Automobile Manufacturers’ Corporate Governance

Introduction

The automotive sector comprises various businesses and institutions engaged in developing, manufacturing, producing, advertising, and selling automobiles. The automobile marketplace is an oligopoly in a supersaturated field with a few influential players, which explains the lower profitability. Given the automobile industry’s size and importance to many local economies, most nations are developing legal instruments that incentivize production, particularly export assembly (Saidani et al., 2018). Thus, these and other prospective regulation changes are extremely crucial for global car industry participants, and there is much discussion about the potential effect. Corporate governance examines how a firm employs rules and procedures to influence business choices, adhere to the law, and fulfill stakeholder duties (Bhagat & Bolton, 2019). Internal control failings, such as aggressive tax evasion, corruption, exorbitant CEO compensation, or persistent lobbying, destroy reputations and erode confidence (Bhagat & Bolton, 2019). Therefore, this paper aims to conduct a performance analysis of three automobile manufacturers, Ford, BMW, and Toyota Motors, focusing on regulatory frameworks and corporate governance.

Firm Backgrounds and Performance Overview

Ford Motors Corporation

Henry Ford and 11 partner entrepreneurs started the Ford Motor Company in 1903. Based in Dearborn, Michigan, the corporation produces passenger vehicles and tractors and automobile components and equipment. In 1896, Henry Ford developed his first experimental automobile in a workshop outside his Detroit house (Fetzer, 2017). In July 1903, after creating the Ford Motor Corporation, the first Ford automobile, the actual Model A, was constructed at the Mack Avenue facility (Fetzer, 2017). In 1908, Ford produced the first trendy Model T vehicle. The need for this vehicle was so enormous that Ford had to create new mass manufacturing techniques to make enough of it.

In 1911, Ford created the firm’s first subsidiary assembly factory in the USA in Kansas City, Missouri, and the institution’s first international manufacturing facility in Manchester, England. In 1913, Henry Ford established the world’s first production line for automobiles, and in 1914, he instituted the $5 daily salary for an eight-hour day, replacing the $2.34 regular wage for a nine-hour function (Fetzer, 2017). Assembly-line manufacturing enabled the Model T touring-car edition’s cost to be reduced from $850 in 1908 to less than $300 in 1925 (Fetzer, 2017). In 1908, the business created its first overseas business department in Paris. By mid-1914, there were over 500,000 Model Ts on the road worldwide, and by 1923, the company was manufacturing more than half of all vehicles sold in the United States (Ford, 2019). By the late 1920s, Ford had established more than twenty assembly factories throughout Latin America, Asia, Australia, Europe, Canada, and South Africa.

### Excerpted data
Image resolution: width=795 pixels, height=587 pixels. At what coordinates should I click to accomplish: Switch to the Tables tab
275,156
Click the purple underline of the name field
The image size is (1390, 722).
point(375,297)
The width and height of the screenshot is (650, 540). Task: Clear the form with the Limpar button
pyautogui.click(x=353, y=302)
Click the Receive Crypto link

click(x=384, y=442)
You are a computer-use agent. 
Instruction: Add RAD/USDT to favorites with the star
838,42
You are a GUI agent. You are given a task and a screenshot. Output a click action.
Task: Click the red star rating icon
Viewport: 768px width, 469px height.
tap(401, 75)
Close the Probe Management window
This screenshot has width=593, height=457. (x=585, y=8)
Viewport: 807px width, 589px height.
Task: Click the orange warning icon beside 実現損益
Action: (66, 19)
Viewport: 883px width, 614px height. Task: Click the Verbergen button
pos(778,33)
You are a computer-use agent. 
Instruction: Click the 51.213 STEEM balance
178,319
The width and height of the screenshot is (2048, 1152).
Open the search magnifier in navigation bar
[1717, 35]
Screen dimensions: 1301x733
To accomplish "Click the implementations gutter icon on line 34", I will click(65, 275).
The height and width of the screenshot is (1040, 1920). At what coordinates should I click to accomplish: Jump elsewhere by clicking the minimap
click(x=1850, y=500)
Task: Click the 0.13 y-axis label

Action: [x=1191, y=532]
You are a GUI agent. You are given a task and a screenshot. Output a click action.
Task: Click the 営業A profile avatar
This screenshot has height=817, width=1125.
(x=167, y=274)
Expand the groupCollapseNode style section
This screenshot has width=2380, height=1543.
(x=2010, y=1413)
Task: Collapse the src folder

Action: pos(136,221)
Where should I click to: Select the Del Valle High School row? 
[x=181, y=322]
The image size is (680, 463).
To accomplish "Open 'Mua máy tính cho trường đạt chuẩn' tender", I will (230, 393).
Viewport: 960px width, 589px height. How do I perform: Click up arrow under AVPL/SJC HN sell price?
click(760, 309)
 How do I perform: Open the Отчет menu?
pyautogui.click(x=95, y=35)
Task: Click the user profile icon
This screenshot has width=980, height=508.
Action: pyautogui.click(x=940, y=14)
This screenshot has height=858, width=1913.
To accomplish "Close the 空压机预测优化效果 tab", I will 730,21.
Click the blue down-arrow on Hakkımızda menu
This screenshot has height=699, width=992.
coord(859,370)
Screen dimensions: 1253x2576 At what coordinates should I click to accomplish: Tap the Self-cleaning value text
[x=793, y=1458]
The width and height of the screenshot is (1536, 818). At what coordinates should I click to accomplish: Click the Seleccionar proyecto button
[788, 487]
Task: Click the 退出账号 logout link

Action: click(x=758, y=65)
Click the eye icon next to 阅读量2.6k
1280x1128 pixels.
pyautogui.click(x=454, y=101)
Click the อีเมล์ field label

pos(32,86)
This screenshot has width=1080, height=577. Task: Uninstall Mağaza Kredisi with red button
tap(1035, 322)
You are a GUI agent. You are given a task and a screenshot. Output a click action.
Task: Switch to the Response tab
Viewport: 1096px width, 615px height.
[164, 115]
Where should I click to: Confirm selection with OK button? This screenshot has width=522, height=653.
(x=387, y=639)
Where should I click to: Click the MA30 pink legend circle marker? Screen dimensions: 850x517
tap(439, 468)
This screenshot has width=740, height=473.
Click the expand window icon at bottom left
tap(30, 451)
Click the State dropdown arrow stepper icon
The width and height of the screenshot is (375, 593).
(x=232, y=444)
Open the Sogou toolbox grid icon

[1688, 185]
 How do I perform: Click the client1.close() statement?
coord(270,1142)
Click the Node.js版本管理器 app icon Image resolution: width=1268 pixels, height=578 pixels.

### Stated task
Carry on the essay on automakers' corporate governance from where it stops. Nothing in the data is required here.

### Exercise output
With 15 million Model Ts built, Ford became the globe’s most recognized automobile manufacturer. The final Model T and the first novel Model A were created in 1927, succeeded by the new Ford V-8 in 1932 (Ford, 2019). In 1922, Ford purchased the 1917-founded Lincoln Motor Company, which would manufacture Ford’s premium Lincolns and Continentals (Britannica, 2021). Ford developed the first Mercury in 1938, a vehicle priced between Lincoln and Ford. Henry Ford had already purchased 58.5% of the enterprise’s equity in 1906. The business created such variants as the Mustang (1964) and the Thunderbird (1954) under Henry Ford II’s stewardship. Ford purchased Jaguar, a British premium automobile company, in 1989–90, while I n 1993, Aston Martin became a wholly-owned branch. Subsequent purchases include Hertz Ltd in 1994, Volvo’s automotive business in 1999, and the Land Rover trademark of sport utility vehicles (SUVs) in 2000 (Ford, 2019). Ford also acquired a sizable stake in Mazda Motor Corporation.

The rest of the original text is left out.